At first glance—when I was still thinking miniature model-railroads—it reminded me of a similar dead-white rectangle with white trains, white tracks, and tiny white buildings.

This sculptural work is in the British War Museum in London, and it grimly recalls the arrival of new victims for the gas-chambers of Auschwitz.

This Biennial doesn't seem to have any Major Outrages, unlike recent shows. Some titles are more provocative than the actual artworks. How about Yun Fei-Ji's A Monk's Meditation on a Woman's Vagina Being Interrupted?

But—if I had any surviving open wall-space—the only works on view I'd really like to own and study often are the wonderfully inventive and intricate stained-glass light-boxes of Judith Schaechter. Her Speech Balloon is my favorite, but Pale Oval and Bigtop Flophouse Bedspins are also compelling.

At the Museum of Modern Art—

Gerhard Richter: Forty Years of Painting

LOOK AWAY, BETTY!--Gerhard Richter's Portrait at MoMA Retrospective.
[Closing May 21, 2002] This is a very large-scale retrospective indeed. But it does, after all, represent forty years in the evolving career of an unusual German Post-Expressionist-Abstractionist-Pop painter.

Born in Dresden in 1932, Gerhard Richter was a child under Nazism. Hitler came to power in 1933. Richter's early experiences of the arts as a schoolchild were thus purged of all contact with Degenerate Art.

With the defeat of Germany in 1945, Richter and all of what became East Germany made the transition to a new form of authoritarian regimentation, the Communism of the DDR. The artistic standard—Socialist Realism—was little different from the Nazi Ideal, though it now substituted Soviet Soldiers for Aryan Helden.

Fortunately, Richter was able to move to West Germany before the Berlin Wall was constructed in 1961. At last he was able to explore modern influences from across the Atlantic, as well as among young German artists of his own inclinations.

_EXTRACTED ENTRIES_.
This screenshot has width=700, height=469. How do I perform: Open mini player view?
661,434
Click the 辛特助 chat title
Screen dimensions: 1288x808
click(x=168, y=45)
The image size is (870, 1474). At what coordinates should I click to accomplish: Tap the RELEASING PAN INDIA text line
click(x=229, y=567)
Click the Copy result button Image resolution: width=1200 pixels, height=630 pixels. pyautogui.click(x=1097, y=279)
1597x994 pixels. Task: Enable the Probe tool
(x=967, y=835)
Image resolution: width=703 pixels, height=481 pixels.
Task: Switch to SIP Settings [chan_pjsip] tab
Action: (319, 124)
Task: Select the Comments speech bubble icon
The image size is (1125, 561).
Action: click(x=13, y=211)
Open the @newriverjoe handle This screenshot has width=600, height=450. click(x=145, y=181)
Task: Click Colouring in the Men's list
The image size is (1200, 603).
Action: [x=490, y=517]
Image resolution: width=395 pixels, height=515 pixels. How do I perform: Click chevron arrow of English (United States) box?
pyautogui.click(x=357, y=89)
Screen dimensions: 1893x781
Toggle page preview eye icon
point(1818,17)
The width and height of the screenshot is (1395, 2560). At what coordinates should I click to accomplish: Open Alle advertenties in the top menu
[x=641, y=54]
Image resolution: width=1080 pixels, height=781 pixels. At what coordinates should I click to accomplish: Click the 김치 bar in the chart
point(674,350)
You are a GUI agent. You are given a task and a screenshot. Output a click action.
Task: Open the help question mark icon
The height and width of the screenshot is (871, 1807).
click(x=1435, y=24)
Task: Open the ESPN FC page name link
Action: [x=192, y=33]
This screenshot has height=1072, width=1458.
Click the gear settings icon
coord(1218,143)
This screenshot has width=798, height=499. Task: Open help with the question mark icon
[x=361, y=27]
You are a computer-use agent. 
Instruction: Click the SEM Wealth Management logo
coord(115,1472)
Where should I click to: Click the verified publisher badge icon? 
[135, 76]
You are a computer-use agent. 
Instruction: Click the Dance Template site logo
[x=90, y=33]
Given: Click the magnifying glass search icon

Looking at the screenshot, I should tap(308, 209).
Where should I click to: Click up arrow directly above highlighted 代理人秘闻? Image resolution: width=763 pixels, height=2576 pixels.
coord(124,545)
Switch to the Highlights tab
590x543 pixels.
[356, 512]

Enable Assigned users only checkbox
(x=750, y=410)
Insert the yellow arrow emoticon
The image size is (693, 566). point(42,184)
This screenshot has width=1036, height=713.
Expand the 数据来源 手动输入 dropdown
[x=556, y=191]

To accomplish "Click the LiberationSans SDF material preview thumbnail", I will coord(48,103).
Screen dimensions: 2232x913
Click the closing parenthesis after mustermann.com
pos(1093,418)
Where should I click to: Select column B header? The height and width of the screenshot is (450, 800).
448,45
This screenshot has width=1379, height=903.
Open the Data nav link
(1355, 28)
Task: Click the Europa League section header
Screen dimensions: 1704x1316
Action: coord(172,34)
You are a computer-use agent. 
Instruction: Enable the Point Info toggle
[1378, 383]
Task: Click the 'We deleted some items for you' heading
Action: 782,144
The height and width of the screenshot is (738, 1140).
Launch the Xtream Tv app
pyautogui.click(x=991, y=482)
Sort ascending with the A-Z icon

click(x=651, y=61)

_THE REQUEST_.
According to the article, where and in what year was Gerhard Richter born? The data comes from a different source than the article.

_SOLUTION TO THIS TASK_.
In Dresden, in 1932.